§ YOUR ASSIGNMENT:
Return each record shown below exactly, with none omitted.

Data extracted from a collection
****
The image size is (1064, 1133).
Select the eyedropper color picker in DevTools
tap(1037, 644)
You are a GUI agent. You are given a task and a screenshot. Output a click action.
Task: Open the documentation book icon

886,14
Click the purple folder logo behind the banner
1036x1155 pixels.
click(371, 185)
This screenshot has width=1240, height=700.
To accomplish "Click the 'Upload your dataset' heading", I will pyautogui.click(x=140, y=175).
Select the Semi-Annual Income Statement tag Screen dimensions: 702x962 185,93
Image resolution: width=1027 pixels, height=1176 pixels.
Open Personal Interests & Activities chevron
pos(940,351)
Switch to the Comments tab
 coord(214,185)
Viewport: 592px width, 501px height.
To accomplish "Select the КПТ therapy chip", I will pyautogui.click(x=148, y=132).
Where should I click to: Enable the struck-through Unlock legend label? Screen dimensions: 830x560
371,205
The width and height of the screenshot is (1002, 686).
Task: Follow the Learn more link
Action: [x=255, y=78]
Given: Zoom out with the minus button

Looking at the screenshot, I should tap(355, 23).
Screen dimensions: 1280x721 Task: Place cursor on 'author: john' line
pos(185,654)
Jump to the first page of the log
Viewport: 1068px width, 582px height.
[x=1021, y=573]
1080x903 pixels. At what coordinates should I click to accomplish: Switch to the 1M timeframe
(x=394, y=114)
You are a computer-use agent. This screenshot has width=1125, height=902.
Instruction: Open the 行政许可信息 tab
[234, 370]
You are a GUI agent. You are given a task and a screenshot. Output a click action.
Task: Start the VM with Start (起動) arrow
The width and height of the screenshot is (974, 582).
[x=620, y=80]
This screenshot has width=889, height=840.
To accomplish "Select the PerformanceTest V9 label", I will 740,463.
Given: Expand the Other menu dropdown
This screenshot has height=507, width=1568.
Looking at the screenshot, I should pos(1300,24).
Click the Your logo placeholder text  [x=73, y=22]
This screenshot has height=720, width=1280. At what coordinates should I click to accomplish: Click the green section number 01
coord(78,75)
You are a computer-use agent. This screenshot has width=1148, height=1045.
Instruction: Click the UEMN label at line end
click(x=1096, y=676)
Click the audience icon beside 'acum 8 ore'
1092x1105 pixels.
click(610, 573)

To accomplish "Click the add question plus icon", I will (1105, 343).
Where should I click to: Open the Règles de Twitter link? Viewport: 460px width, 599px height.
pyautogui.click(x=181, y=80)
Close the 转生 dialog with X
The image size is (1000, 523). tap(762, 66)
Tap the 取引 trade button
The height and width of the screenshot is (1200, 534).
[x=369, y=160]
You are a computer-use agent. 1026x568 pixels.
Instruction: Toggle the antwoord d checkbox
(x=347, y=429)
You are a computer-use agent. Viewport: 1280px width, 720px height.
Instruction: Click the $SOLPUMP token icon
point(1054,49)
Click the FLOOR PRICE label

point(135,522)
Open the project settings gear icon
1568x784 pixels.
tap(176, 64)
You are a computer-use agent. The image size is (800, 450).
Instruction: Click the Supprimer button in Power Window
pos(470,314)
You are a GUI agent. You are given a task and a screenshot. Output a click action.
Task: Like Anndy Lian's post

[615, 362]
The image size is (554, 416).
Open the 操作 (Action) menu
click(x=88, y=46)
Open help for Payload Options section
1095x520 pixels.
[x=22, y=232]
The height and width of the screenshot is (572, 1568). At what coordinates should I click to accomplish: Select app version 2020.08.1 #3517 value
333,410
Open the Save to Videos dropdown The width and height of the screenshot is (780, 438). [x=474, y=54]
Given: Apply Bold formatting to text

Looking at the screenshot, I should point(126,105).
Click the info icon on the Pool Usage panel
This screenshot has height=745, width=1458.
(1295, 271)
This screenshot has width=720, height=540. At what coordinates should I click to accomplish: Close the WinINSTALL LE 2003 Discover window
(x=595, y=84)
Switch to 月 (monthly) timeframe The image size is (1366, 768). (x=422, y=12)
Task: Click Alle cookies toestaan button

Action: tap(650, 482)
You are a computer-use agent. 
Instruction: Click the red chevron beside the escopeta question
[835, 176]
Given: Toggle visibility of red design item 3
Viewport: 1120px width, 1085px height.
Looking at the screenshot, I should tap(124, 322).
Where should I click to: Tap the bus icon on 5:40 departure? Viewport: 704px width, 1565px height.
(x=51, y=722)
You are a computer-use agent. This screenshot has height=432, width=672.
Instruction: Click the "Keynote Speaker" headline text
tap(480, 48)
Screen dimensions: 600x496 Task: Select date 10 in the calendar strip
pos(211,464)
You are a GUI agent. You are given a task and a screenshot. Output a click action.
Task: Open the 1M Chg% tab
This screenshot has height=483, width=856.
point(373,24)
****
§ OUTPUT OF THE TASK:
The image size is (1064, 1133).
Select the eyedropper color picker in DevTools
tap(1037, 644)
You are a GUI agent. You are given a task and a screenshot. Output a click action.
Task: Open the documentation book icon

886,14
Click the purple folder logo behind the banner
1036x1155 pixels.
click(371, 185)
This screenshot has width=1240, height=700.
To accomplish "Click the 'Upload your dataset' heading", I will pyautogui.click(x=140, y=175).
Select the Semi-Annual Income Statement tag Screen dimensions: 702x962 185,93
Image resolution: width=1027 pixels, height=1176 pixels.
Open Personal Interests & Activities chevron
pos(940,351)
Switch to the Comments tab
 coord(214,185)
Viewport: 592px width, 501px height.
To accomplish "Select the КПТ therapy chip", I will pyautogui.click(x=148, y=132).
Where should I click to: Enable the struck-through Unlock legend label? Screen dimensions: 830x560
371,205
The width and height of the screenshot is (1002, 686).
Task: Follow the Learn more link
Action: [x=255, y=78]
Given: Zoom out with the minus button

Looking at the screenshot, I should tap(355, 23).
Screen dimensions: 1280x721 Task: Place cursor on 'author: john' line
pos(185,654)
Jump to the first page of the log
Viewport: 1068px width, 582px height.
[x=1021, y=573]
1080x903 pixels. At what coordinates should I click to accomplish: Switch to the 1M timeframe
(x=394, y=114)
You are a computer-use agent. This screenshot has width=1125, height=902.
Instruction: Open the 行政许可信息 tab
[234, 370]
You are a GUI agent. You are given a task and a screenshot. Output a click action.
Task: Start the VM with Start (起動) arrow
The width and height of the screenshot is (974, 582).
[x=620, y=80]
This screenshot has width=889, height=840.
To accomplish "Select the PerformanceTest V9 label", I will 740,463.
Given: Expand the Other menu dropdown
This screenshot has height=507, width=1568.
Looking at the screenshot, I should pos(1300,24).
Click the Your logo placeholder text  [x=73, y=22]
This screenshot has height=720, width=1280. At what coordinates should I click to accomplish: Click the green section number 01
coord(78,75)
You are a computer-use agent. This screenshot has width=1148, height=1045.
Instruction: Click the UEMN label at line end
click(x=1096, y=676)
Click the audience icon beside 'acum 8 ore'
1092x1105 pixels.
click(610, 573)

To accomplish "Click the add question plus icon", I will (1105, 343).
Where should I click to: Open the Règles de Twitter link? Viewport: 460px width, 599px height.
pyautogui.click(x=181, y=80)
Close the 转生 dialog with X
The image size is (1000, 523). tap(762, 66)
Tap the 取引 trade button
The height and width of the screenshot is (1200, 534).
[x=369, y=160]
You are a computer-use agent. 1026x568 pixels.
Instruction: Toggle the antwoord d checkbox
(x=347, y=429)
You are a computer-use agent. Viewport: 1280px width, 720px height.
Instruction: Click the $SOLPUMP token icon
point(1054,49)
Click the FLOOR PRICE label

point(135,522)
Open the project settings gear icon
1568x784 pixels.
tap(176, 64)
You are a computer-use agent. The image size is (800, 450).
Instruction: Click the Supprimer button in Power Window
pos(470,314)
You are a GUI agent. You are given a task and a screenshot. Output a click action.
Task: Like Anndy Lian's post

[615, 362]
The image size is (554, 416).
Open the 操作 (Action) menu
click(x=88, y=46)
Open help for Payload Options section
1095x520 pixels.
[x=22, y=232]
The height and width of the screenshot is (572, 1568). At what coordinates should I click to accomplish: Select app version 2020.08.1 #3517 value
333,410
Open the Save to Videos dropdown The width and height of the screenshot is (780, 438). [x=474, y=54]
Given: Apply Bold formatting to text

Looking at the screenshot, I should point(126,105).
Click the info icon on the Pool Usage panel
This screenshot has height=745, width=1458.
(1295, 271)
This screenshot has width=720, height=540. At what coordinates should I click to accomplish: Close the WinINSTALL LE 2003 Discover window
(x=595, y=84)
Switch to 月 (monthly) timeframe The image size is (1366, 768). (x=422, y=12)
Task: Click Alle cookies toestaan button

Action: tap(650, 482)
You are a computer-use agent. 
Instruction: Click the red chevron beside the escopeta question
[835, 176]
Given: Toggle visibility of red design item 3
Viewport: 1120px width, 1085px height.
Looking at the screenshot, I should tap(124, 322).
Where should I click to: Tap the bus icon on 5:40 departure? Viewport: 704px width, 1565px height.
(x=51, y=722)
You are a computer-use agent. This screenshot has height=432, width=672.
Instruction: Click the "Keynote Speaker" headline text
tap(480, 48)
Screen dimensions: 600x496 Task: Select date 10 in the calendar strip
pos(211,464)
You are a GUI agent. You are given a task and a screenshot. Output a click action.
Task: Open the 1M Chg% tab
This screenshot has height=483, width=856.
point(373,24)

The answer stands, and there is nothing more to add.